*** Block opens ***
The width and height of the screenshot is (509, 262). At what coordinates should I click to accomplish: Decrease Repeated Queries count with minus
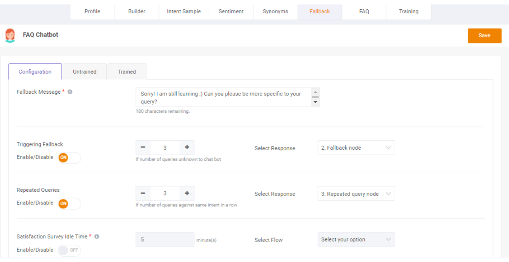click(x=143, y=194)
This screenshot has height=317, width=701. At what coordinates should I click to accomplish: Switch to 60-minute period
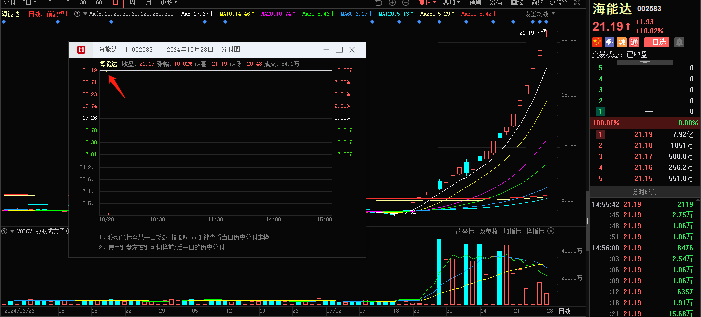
*** Block closes ***
*** Block opens ***
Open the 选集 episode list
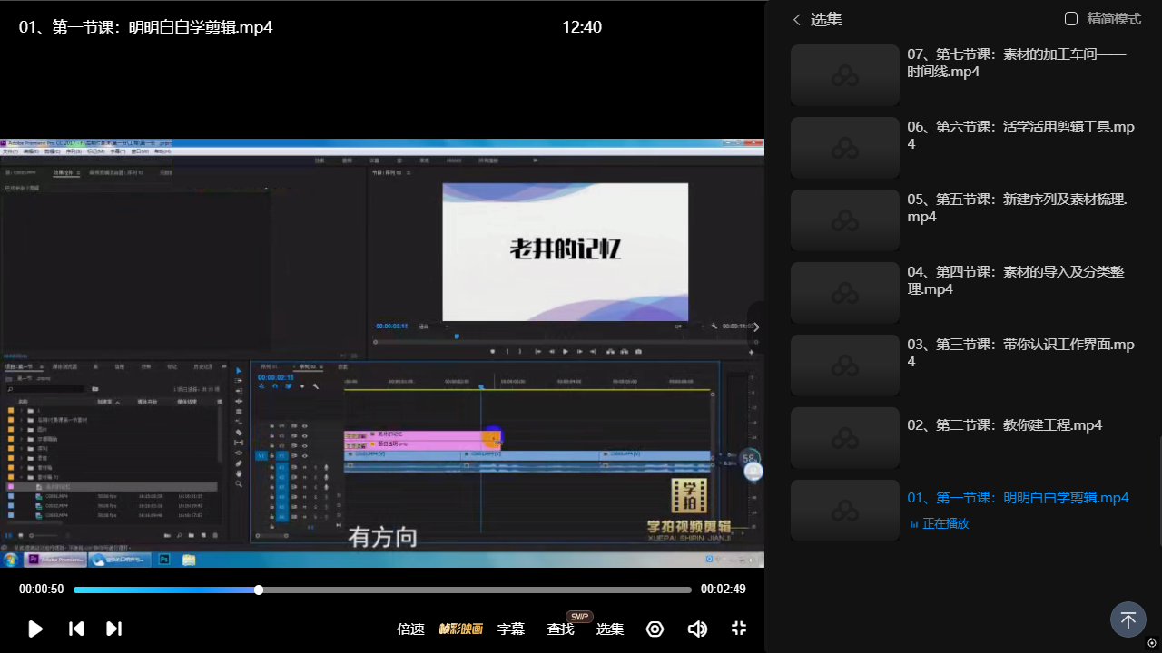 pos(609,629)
*** Block closes ***
*** Block opens ***
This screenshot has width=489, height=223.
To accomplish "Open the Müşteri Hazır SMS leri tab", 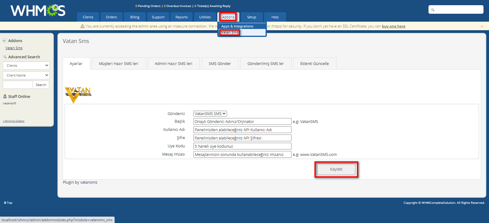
*** Block closes ***
_Exercise goal_: Pictures do not belong in the answer. Return the lines above starting at the one with "The width and" and ending at the one with "This screenshot has height=317, width=701.", both kept, exactly.

_Your solution_:
The width and height of the screenshot is (509, 262). At what coordinates should I click to accomplish: Decrease Repeated Queries count with minus
click(x=143, y=194)
This screenshot has height=317, width=701. At what coordinates should I click to accomplish: Switch to 60-minute period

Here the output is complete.